DATA PROVIDED

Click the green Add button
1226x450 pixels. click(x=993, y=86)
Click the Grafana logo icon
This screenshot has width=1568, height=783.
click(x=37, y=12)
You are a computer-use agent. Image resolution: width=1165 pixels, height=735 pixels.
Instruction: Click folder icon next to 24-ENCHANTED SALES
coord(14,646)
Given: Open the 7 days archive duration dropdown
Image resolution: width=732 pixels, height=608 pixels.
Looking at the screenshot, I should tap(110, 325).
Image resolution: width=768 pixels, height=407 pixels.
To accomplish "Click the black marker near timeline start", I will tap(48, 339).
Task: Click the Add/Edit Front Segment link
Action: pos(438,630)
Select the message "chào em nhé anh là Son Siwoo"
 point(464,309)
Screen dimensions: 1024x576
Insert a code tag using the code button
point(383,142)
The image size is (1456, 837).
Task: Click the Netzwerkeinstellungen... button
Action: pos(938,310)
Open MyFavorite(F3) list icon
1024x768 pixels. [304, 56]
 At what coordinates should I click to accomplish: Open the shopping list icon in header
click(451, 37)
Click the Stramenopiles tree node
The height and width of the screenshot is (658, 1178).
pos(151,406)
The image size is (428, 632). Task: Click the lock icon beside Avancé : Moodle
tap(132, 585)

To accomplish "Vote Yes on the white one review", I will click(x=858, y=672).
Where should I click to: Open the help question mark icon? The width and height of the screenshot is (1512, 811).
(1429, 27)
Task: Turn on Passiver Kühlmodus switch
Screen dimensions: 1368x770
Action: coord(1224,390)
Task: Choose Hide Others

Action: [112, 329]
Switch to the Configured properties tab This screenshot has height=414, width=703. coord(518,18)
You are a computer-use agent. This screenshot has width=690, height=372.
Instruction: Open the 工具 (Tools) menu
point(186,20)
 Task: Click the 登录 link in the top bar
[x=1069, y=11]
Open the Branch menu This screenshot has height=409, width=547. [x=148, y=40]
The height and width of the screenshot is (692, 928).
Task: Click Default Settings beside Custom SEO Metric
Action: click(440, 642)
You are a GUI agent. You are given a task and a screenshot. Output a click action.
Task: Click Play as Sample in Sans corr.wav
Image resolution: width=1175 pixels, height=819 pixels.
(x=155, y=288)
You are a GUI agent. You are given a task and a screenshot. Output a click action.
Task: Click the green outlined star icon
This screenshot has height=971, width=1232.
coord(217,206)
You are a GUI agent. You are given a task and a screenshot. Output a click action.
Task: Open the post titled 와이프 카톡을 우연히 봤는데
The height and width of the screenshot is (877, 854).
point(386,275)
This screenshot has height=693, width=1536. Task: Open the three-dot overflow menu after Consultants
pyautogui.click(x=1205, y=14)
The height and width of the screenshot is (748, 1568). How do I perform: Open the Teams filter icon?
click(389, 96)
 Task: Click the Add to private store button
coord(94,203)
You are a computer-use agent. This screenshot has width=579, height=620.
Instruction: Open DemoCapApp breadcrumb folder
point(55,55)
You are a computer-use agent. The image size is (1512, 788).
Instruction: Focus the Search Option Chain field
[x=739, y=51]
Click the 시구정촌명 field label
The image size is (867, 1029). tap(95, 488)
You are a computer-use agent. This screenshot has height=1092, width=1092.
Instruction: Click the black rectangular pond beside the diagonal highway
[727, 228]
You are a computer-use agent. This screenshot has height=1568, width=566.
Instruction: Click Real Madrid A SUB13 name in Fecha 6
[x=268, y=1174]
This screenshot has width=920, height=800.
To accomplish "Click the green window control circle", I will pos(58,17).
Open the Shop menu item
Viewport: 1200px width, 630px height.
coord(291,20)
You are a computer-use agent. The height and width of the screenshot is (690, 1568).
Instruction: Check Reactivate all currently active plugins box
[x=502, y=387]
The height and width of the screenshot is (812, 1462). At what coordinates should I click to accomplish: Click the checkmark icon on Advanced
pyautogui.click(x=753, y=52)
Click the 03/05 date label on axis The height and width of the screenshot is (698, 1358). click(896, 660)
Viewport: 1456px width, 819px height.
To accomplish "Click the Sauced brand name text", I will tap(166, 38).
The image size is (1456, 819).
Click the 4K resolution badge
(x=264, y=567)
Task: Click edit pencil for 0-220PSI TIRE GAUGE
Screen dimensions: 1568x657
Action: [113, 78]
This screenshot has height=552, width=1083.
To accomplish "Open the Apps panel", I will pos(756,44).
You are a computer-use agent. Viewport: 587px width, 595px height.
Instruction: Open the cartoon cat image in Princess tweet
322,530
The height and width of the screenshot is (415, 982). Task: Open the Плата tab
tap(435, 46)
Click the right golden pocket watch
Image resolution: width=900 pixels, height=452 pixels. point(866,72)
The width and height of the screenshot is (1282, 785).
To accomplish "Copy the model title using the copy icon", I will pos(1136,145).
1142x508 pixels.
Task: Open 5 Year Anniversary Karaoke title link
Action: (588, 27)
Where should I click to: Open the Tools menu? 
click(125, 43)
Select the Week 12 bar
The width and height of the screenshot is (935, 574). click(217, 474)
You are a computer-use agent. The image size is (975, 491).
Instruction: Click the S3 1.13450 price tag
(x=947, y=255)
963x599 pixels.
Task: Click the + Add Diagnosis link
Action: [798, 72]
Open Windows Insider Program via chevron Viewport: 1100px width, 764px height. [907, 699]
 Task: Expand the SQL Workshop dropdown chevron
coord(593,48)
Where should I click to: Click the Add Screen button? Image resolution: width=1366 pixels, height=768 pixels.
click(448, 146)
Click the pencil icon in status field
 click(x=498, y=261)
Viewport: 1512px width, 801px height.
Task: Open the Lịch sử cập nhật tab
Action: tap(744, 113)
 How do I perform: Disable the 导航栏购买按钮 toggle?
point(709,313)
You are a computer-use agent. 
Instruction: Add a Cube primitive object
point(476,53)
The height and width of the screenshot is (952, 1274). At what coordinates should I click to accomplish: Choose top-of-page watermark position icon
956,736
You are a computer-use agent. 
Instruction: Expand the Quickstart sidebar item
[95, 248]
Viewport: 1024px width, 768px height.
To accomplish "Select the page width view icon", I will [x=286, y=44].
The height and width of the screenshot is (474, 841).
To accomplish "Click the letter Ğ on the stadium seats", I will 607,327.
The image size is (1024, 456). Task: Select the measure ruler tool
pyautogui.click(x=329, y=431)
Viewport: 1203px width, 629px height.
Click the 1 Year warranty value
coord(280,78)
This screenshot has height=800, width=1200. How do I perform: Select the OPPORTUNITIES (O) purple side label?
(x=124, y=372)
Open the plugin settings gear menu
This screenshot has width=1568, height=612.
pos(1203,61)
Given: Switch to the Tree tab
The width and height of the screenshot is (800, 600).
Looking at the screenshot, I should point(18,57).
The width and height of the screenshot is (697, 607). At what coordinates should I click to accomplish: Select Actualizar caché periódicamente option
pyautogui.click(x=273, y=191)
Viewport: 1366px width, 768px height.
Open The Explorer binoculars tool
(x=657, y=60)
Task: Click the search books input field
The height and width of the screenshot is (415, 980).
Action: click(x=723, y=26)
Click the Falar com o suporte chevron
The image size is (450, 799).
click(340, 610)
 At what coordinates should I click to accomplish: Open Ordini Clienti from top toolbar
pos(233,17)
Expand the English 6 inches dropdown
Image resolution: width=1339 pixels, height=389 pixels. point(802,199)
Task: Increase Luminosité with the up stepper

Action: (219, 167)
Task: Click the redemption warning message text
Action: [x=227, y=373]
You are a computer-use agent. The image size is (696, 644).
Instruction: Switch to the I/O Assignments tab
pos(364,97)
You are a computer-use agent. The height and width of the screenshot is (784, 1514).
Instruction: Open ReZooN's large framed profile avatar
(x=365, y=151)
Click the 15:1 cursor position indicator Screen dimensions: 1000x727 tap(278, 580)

EXERCISE BRIEF
What are the lines above, starting at the one with "has width=579, height=620." and ending at the one with "has height=1092, width=1092."? Give them again exactly, and only them.

RESPONSE TO THIS TASK
You are a computer-use agent. This screenshot has width=579, height=620.
Instruction: Open DemoCapApp breadcrumb folder
point(55,55)
You are a computer-use agent. The image size is (1512, 788).
Instruction: Focus the Search Option Chain field
[x=739, y=51]
Click the 시구정촌명 field label
The image size is (867, 1029). tap(95, 488)
You are a computer-use agent. This screenshot has height=1092, width=1092.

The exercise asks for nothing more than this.